### Texto
+---+

Após grande dor, surge um sentimento formal
As Têmperas sentam-se cerimoniais, como Túmulos
O rígido Coração questiona, foi Ele, que suportou,
E Ontem, ou Séculos atrás?

Os Pés, mecânicos, rodam
Da Terra, ou Ar, ou Dever
Num caminho Lenhoso
Descortesmente aberto,
Um contentamento de Quartzo, como uma pedra

Esta é a Hora do Chumbo
Memória, se prolongado,
Como pessoas que Gelam, recolhem a Neve
Primeiro—Arrepio—depois Torpor—depois o deixar ir—

sábado, 18 de julho de 2009


Porque há dias assim, em que me sinto cansada e arrasto a alma fendida pelo chão, com a fúria a gritar na outra mão, quando vejo o que fazem aos meus irmãos.


quinta-feira, 16 de julho de 2009


A desidratação torna-nos quebradiços. Podemos partir-nos em milhões de pedaços e nem dar por isso ou tal ser extremamente doloroso. Para lidar com a desidratação temos de a enfrentar como uma desconstrução e não aproveitar nenhum pedaço daquilo que se partiu. O cálice parte-se, sim. Mas era um cálice de terra, Inês. Barro. Era um cálice imperfeito. Temos de reconstruir-nos, agora, e sim, podes usar o barro, mas tens de o amassar com luz. Inês escutava Alaïs atentamente, o corpo trémulo e dorido, tinha frio e tinha medo, mas escutava-a. Sabia tudo o que tinha de largar e não era fácil. Já não tinha mais lágrimas, rios e mar estavam secos. A luz existe na escuridão, tal como a eternidade existe no tempo. Com o teu corpo formas uma cruz, abraças e colhes, abraça e colhe, mas lembra-te, o que colhes não é aquilo que abraçaste. Abraças no plano do barro e colhes no plano da luz. Só assim poderás construir o cálice perfeito. Pois é assim que se amassa o barro com a luz.


quarta-feira, 15 de julho de 2009


Outrora as palavras corriam líquidas, de uma ilha para outra, de oceano em oceano, no dorso dos golfinhos, luziam no orvalho matinal dos mastros, de alga em alga abraçadas, em canto espraiado de coral para coral, saíam do meu peito como cavalos marinhos, altivas, espuma prateada e branca, pérolas libertas nas penas húmidas das gaivotas em vôos picados, conchas abertas, búzios secretos, sal e plancton, seios em seixos, brilho nocturno fértil na superfície das águas, tinham um destino, as palavras, o teu peito fortificado.

O mar morreu de assalto e as palavras secaram, fossilizadas, jazem num leito de pedra à espera do dilúvio de uma memória que singelamente lhes degole a sede.

+---+

### Extrato de dados
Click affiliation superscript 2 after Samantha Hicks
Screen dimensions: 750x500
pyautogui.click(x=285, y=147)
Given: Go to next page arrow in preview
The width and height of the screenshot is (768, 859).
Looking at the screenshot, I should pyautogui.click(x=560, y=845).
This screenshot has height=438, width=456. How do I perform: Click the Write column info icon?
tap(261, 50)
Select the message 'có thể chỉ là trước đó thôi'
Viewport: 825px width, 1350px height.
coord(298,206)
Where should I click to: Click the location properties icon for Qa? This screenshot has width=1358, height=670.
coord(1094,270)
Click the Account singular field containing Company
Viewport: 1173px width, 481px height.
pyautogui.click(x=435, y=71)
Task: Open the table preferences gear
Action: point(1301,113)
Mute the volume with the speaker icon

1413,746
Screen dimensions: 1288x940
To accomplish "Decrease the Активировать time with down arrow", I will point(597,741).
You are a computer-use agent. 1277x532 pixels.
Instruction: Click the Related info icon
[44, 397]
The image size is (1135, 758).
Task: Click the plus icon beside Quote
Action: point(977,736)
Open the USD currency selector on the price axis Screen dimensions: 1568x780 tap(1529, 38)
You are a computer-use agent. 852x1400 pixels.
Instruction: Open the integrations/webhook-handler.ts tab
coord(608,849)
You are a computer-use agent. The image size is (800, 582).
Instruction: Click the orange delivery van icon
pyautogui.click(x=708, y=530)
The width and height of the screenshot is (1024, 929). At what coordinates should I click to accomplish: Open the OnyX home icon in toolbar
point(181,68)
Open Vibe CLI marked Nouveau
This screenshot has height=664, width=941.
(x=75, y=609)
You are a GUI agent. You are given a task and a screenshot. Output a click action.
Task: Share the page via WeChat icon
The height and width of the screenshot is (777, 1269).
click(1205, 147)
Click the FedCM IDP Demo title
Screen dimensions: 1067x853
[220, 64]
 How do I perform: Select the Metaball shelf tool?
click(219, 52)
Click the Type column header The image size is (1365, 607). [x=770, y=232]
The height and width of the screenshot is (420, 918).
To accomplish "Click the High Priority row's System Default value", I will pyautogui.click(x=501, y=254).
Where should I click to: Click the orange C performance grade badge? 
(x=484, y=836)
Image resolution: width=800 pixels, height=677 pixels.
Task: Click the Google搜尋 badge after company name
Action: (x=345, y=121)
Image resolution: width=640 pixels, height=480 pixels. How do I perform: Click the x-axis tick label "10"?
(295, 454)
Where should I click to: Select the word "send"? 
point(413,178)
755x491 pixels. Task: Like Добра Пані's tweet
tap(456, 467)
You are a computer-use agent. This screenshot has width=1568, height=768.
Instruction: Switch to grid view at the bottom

+---+

Diga se cada afirmação concorda com o texto, respondendo sim ou não e citando as palavras exatas do texto que o decidem. (a) Inês ouvia Alaïs com atenção. (b) O cálice que se partiu era de vidro. (c) Segundo o texto, a luz não existe na escuridão.

(a) Sim: «Inês escutava Alaïs atentamente».
(b) Não: «Mas era um cálice de terra, Inês. Barro.»
(c) Não: «A luz existe na escuridão, tal como a eternidade existe no tempo.»